[Stored entries]
_ _ _ _
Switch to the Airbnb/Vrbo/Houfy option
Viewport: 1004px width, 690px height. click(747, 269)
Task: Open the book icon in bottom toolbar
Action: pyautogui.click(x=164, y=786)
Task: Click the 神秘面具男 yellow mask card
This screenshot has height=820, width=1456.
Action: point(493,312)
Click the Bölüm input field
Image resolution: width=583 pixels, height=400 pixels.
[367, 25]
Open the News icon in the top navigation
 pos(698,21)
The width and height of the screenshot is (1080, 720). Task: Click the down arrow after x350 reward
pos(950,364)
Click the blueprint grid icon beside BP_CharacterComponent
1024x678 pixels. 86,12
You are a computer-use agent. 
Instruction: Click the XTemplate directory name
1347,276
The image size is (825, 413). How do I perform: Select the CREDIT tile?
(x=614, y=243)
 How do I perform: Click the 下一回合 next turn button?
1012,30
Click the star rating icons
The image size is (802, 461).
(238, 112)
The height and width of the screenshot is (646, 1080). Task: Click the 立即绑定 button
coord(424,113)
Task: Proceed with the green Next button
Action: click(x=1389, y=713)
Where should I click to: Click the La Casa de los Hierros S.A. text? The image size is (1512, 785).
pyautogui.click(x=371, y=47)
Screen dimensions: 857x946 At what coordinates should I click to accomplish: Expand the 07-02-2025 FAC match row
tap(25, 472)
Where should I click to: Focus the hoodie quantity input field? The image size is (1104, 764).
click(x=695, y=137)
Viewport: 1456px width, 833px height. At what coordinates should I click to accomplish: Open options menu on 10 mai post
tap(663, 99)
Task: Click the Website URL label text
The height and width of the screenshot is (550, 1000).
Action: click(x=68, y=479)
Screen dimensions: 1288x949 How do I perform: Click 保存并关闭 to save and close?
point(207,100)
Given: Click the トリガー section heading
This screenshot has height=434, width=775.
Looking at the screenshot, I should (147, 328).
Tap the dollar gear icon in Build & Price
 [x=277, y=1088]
_ _ _ _
All of the data above must be repeated exactly.

Written answer:
Switch to the Airbnb/Vrbo/Houfy option
Viewport: 1004px width, 690px height. click(747, 269)
Task: Open the book icon in bottom toolbar
Action: pyautogui.click(x=164, y=786)
Task: Click the 神秘面具男 yellow mask card
This screenshot has height=820, width=1456.
Action: point(493,312)
Click the Bölüm input field
Image resolution: width=583 pixels, height=400 pixels.
[367, 25]
Open the News icon in the top navigation
 pos(698,21)
The width and height of the screenshot is (1080, 720). Task: Click the down arrow after x350 reward
pos(950,364)
Click the blueprint grid icon beside BP_CharacterComponent
1024x678 pixels. 86,12
You are a computer-use agent. 
Instruction: Click the XTemplate directory name
1347,276
The image size is (825, 413). How do I perform: Select the CREDIT tile?
(x=614, y=243)
 How do I perform: Click the 下一回合 next turn button?
1012,30
Click the star rating icons
The image size is (802, 461).
(238, 112)
The height and width of the screenshot is (646, 1080). Task: Click the 立即绑定 button
coord(424,113)
Task: Proceed with the green Next button
Action: click(x=1389, y=713)
Where should I click to: Click the La Casa de los Hierros S.A. text? The image size is (1512, 785).
pyautogui.click(x=371, y=47)
Screen dimensions: 857x946 At what coordinates should I click to accomplish: Expand the 07-02-2025 FAC match row
tap(25, 472)
Where should I click to: Focus the hoodie quantity input field? The image size is (1104, 764).
click(x=695, y=137)
Viewport: 1456px width, 833px height. At what coordinates should I click to accomplish: Open options menu on 10 mai post
tap(663, 99)
Task: Click the Website URL label text
The height and width of the screenshot is (550, 1000).
Action: click(x=68, y=479)
Screen dimensions: 1288x949 How do I perform: Click 保存并关闭 to save and close?
point(207,100)
Given: Click the トリガー section heading
This screenshot has height=434, width=775.
Looking at the screenshot, I should (147, 328).
Tap the dollar gear icon in Build & Price
 [x=277, y=1088]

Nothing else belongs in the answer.